__INFORMATION GIVEN__
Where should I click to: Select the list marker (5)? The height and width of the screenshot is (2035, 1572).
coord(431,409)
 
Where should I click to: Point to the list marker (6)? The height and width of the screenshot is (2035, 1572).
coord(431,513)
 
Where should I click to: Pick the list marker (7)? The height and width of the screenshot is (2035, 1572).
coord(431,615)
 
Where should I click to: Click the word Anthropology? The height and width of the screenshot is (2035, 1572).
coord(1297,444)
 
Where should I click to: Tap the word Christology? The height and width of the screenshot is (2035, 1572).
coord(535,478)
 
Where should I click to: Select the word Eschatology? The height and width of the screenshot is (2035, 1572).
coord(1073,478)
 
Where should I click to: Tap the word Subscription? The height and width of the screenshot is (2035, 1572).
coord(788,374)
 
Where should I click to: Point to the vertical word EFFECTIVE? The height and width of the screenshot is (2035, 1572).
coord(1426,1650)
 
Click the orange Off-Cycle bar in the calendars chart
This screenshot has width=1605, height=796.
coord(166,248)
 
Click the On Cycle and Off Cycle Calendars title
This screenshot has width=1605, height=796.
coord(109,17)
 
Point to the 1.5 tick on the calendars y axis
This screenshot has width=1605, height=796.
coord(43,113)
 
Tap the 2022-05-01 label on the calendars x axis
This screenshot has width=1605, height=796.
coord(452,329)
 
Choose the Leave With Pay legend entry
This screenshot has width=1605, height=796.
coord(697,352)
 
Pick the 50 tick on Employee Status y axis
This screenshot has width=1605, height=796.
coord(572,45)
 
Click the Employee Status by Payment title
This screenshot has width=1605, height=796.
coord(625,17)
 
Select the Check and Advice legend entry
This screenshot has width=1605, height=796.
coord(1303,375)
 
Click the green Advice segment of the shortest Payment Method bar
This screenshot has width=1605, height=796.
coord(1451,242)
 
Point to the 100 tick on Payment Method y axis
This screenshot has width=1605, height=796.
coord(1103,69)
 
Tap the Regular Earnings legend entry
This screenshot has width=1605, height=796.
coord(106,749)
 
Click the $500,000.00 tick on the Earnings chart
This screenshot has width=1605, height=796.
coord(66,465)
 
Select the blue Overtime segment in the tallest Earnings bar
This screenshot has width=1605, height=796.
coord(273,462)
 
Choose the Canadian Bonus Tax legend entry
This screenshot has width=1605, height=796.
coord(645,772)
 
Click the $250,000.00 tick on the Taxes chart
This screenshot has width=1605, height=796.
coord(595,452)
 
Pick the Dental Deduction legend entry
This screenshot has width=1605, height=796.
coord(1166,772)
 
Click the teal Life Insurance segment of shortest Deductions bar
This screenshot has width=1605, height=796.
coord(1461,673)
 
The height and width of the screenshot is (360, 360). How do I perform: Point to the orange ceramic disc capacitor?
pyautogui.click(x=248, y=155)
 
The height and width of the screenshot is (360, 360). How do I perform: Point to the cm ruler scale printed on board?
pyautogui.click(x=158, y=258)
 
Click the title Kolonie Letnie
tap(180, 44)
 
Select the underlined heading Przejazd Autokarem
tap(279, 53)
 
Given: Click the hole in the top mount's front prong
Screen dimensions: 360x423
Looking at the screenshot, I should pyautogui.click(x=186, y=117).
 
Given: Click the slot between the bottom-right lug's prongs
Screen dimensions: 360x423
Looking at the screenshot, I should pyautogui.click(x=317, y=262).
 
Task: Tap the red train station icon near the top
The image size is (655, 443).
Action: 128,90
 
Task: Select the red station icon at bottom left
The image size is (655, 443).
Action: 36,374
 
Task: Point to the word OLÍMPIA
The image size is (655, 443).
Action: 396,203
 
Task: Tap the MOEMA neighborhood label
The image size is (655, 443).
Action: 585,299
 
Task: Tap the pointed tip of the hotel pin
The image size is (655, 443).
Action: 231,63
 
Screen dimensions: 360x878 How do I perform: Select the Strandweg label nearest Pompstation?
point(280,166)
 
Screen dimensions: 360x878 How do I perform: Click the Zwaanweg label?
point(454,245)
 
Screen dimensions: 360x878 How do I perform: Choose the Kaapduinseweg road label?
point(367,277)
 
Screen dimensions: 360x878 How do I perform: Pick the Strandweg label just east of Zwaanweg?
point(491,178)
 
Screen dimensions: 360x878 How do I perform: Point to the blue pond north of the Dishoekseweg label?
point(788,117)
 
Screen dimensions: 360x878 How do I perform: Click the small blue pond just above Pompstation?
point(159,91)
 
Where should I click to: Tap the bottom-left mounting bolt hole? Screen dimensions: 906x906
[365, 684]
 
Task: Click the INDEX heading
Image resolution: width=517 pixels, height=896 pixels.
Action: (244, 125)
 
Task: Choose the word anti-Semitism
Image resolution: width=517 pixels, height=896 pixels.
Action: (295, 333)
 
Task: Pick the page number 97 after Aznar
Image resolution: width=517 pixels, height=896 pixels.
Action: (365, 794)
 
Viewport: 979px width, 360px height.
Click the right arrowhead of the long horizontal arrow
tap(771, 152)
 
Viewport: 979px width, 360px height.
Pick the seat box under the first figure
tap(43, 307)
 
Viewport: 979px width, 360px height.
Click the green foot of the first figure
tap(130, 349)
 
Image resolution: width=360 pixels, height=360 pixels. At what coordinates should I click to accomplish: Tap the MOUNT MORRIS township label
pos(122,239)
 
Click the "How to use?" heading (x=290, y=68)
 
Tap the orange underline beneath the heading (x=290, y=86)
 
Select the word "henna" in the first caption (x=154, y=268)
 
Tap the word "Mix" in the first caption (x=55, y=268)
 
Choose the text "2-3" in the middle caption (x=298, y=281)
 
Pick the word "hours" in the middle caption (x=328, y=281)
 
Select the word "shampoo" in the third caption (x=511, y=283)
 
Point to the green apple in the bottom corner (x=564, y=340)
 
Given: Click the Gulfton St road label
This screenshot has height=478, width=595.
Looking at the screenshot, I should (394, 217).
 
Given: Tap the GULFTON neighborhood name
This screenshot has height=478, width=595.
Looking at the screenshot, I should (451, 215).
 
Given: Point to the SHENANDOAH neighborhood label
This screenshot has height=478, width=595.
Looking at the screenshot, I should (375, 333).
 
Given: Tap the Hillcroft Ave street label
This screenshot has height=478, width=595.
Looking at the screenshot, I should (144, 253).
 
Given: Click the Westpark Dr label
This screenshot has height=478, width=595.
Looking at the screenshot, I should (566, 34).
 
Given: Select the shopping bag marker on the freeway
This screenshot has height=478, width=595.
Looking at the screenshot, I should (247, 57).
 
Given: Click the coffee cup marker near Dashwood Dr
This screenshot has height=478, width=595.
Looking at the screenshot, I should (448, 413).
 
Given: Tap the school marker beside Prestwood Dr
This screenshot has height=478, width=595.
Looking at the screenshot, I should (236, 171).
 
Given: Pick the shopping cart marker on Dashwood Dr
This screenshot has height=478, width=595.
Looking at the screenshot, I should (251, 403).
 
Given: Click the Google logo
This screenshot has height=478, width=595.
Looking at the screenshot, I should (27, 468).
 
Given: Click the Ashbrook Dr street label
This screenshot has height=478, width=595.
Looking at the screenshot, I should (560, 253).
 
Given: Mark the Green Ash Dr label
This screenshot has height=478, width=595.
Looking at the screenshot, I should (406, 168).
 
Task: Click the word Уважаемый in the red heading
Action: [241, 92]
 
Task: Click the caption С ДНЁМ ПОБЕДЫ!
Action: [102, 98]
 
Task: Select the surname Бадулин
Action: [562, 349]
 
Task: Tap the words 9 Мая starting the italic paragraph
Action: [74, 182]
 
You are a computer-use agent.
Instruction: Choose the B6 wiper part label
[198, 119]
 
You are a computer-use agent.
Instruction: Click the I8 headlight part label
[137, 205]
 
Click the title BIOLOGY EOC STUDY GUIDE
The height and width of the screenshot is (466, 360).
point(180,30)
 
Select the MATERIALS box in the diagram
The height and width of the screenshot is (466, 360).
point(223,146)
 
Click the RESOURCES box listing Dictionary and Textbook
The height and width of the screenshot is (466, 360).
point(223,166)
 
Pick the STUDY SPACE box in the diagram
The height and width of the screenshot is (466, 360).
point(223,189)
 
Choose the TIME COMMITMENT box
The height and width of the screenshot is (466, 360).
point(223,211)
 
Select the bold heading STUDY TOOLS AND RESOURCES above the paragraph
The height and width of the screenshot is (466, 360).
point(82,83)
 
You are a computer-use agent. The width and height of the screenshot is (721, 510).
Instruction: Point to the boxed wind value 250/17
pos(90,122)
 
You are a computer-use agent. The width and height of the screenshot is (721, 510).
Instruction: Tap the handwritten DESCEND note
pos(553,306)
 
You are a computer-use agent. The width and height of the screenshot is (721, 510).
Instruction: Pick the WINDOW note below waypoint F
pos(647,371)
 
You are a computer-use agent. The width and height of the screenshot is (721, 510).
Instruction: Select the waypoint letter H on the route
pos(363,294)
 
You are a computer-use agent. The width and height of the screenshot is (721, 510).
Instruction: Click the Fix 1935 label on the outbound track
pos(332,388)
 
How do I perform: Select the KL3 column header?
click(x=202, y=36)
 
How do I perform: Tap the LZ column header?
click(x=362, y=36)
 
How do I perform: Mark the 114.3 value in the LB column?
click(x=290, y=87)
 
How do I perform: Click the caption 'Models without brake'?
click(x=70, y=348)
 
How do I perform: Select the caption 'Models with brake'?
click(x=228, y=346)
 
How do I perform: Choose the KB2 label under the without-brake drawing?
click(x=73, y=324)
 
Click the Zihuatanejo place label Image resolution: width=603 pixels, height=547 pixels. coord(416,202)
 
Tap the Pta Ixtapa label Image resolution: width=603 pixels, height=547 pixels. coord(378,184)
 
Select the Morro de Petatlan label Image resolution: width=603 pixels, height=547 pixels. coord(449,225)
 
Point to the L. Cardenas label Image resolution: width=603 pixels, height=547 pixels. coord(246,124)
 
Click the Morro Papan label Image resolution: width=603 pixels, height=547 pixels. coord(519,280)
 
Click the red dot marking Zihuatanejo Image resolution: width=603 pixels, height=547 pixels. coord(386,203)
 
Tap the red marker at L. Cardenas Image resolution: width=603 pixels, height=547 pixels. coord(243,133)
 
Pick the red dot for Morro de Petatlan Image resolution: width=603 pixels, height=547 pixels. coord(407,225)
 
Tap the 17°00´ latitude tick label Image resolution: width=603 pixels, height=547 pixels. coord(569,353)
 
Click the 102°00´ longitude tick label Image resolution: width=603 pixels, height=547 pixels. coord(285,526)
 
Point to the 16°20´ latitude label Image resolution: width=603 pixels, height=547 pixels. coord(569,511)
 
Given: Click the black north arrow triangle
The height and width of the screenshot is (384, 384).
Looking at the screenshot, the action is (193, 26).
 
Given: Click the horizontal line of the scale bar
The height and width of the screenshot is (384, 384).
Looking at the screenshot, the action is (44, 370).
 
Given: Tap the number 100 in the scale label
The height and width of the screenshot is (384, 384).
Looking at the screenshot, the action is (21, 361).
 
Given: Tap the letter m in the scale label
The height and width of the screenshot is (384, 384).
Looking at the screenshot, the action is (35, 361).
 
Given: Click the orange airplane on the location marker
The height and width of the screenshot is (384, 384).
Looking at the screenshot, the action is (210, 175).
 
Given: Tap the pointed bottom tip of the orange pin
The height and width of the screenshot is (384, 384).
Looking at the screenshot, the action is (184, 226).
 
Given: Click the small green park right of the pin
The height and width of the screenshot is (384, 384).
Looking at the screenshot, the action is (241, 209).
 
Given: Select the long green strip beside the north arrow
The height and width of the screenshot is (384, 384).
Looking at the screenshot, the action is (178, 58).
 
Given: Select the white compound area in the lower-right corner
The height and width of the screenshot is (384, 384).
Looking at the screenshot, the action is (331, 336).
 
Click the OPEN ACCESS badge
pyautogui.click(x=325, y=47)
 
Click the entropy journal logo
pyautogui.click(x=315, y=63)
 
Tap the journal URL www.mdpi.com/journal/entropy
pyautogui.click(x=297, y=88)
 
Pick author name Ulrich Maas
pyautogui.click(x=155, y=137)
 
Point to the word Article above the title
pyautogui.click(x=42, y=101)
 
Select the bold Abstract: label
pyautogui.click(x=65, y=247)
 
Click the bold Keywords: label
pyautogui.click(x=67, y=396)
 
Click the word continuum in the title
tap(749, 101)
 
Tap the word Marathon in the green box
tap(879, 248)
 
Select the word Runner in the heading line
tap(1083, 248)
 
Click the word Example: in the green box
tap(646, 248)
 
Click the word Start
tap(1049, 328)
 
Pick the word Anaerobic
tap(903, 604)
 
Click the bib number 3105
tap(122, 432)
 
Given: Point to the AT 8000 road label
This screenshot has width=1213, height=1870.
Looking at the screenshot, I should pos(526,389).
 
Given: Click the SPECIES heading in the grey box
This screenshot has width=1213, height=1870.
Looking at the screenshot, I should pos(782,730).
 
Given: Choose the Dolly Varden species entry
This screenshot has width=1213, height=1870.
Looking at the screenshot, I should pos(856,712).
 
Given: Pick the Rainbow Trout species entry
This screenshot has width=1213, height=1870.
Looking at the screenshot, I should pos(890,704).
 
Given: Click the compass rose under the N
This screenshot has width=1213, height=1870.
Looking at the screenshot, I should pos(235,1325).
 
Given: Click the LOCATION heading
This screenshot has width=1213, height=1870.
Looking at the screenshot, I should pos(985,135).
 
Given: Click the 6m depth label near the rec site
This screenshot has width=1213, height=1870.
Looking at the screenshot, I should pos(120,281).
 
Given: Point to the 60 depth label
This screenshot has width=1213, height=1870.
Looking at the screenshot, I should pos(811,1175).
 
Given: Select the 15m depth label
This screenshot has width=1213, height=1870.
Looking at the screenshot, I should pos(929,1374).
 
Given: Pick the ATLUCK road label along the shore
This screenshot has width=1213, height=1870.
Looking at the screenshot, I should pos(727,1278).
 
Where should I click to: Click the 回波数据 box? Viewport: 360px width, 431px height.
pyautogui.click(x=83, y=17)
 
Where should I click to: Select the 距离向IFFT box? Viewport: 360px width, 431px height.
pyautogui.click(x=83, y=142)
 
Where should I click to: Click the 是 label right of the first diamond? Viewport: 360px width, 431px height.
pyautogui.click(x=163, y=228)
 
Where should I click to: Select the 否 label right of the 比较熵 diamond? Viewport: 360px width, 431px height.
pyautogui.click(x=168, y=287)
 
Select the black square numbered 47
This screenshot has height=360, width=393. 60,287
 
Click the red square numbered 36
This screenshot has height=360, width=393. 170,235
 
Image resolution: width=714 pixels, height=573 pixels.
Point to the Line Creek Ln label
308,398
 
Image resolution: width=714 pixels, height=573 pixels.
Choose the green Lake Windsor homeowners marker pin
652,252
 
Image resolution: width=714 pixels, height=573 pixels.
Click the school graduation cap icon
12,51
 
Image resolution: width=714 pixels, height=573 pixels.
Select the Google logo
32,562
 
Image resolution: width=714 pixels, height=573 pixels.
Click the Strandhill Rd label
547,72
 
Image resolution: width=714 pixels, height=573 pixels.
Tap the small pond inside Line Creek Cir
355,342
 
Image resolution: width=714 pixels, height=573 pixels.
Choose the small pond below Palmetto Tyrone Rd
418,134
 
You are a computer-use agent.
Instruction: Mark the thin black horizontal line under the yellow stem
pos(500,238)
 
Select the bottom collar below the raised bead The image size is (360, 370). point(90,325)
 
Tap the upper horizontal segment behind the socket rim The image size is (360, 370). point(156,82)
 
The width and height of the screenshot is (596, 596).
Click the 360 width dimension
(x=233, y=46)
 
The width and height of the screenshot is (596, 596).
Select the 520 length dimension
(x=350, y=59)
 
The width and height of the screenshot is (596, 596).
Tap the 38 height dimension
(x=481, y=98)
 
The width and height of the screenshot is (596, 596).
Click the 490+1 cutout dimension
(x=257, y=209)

__WHAT YOU SHOULD DO__
Swap "underlined heading" for "bold heading" in the entries from the line with "Click the teal" up to and including the line with "tap(279, 53)", and give those lines back with nothing else changed.

__WRITTEN RESPONSE__
Click the teal Life Insurance segment of shortest Deductions bar
This screenshot has width=1605, height=796.
coord(1461,673)
 
The height and width of the screenshot is (360, 360). How do I perform: Point to the orange ceramic disc capacitor?
pyautogui.click(x=248, y=155)
 
The height and width of the screenshot is (360, 360). How do I perform: Point to the cm ruler scale printed on board?
pyautogui.click(x=158, y=258)
 
Click the title Kolonie Letnie
tap(180, 44)
 
Select the bold heading Przejazd Autokarem
tap(279, 53)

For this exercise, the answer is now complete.